Versicherte, die mindestens 45 Pflichtbeitragsjahre aus Beschäftigung, Kindererziehung und Pflege erreicht haben, können weiter mit 65 Jahren abschlagsfrei in Rente gehen. Um kindererziehende Elternteile nicht zu benachteiligen, werden hierbei auch Kinderberücksichtigungszeiten bis zum 10. Lebensjahr des Kindes angerechnet.

Vereinbarungen zu Altersteilzeitarbeit genießen besonderen Vertrauensschutz. Die bisherigen Altersgrenzen für den Renteneintritt gelten weiter. Stichtag hierfür war der 31. Dezember 2006. Von der Anhebung auf 67 Jahren ausgenommen werden somit vor 1955 geborene Personen, die vor 2007 verbindlich Altersteilzeitarbeit vereinbart haben. 63-jährige und ältere Erwerbsgeminderte mit 35 Beitragsjahren können bis Ende 2023 weiterhin abschlagsfrei eine Erwerbsminderungsrente beziehen. Ab 2024 werden hierfür 40 Beitragsjahre erforderlich sein.

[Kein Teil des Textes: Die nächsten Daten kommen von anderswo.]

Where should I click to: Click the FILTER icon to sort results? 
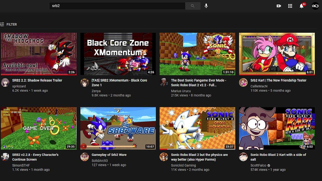[x=2, y=24]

Für die SPD-Bundestagsfraktion ist die Anhebung des Rentenalters kein Selbstzweck, deshalb haben wir daran bestimmte Bedingungen geknüpft: Im Gesetzentwurf wurde eine Vorbehaltsklausel verankert. Die Bundesregierung ist demnach verpflichtet, ab 2010 regelmäßig darüber zu berichten, ob die Maßnahmen mit der Entwicklung der Arbeitsmarktlage und der wirtschaftlichen und sozialen Situation älterer Arbeitnehmer vereinbar ist. Trotz aller Notwendigkeiten darf die Anhebung des Renteneintrittsalters nur umgesetzt werden, wenn sie mit den tatsächlichen Entwicklungen im Einklang steht. Eine Revision bleibt also möglich.
  

Rentenzugang flexibilisieren

Wir wollen, dass ältere Arbeitnehmerinnen und Arbeitnehmer mit gesundheitlichen Einschränkungen die Möglichkeit haben, den Umfang ihrer Erwerbstätigkeit ihrem gesundheitlichen Leistungsvermögen anzupassen. Hierzu wollen wir flexible Möglichkeiten eröffnen und Freiraum für individuelle Lösungen schaffen. Dazu haben wir auf der Fraktionssitzung vom 6. März eine gemeinsame Arbeitsgruppe von Fraktion und Partei eingesetzt, die unter Beteiligung von Experten aus Praxis und Wissenschaft, Vorschläge erarbeiten wird, wie die Rente mit 67 flankiert werden kann. Dabei soll es u.a. um Qualifizierung und Weiterbildung gehen, um die Gestaltung einer alternsgerechten Arbeitswelt, um gesundheitsschonende Gestaltung der Arbeitsplätze und um Möglichkeiten gleitender Übergänge in den Ruhestand. Auf Grundlage der von der Arbeitsgruppe Arbeit und Soziales vorgelegten Eckpunkte soll die neu eingesetzte Arbeitsgruppe bis Ende 2007 ein Konzept zur Verbesserung der Arbeitsbedingungen und zum flexibleren Rentenzugang für ältere Arbeitnehmerinnen und Arbeitnehmer vorlegen.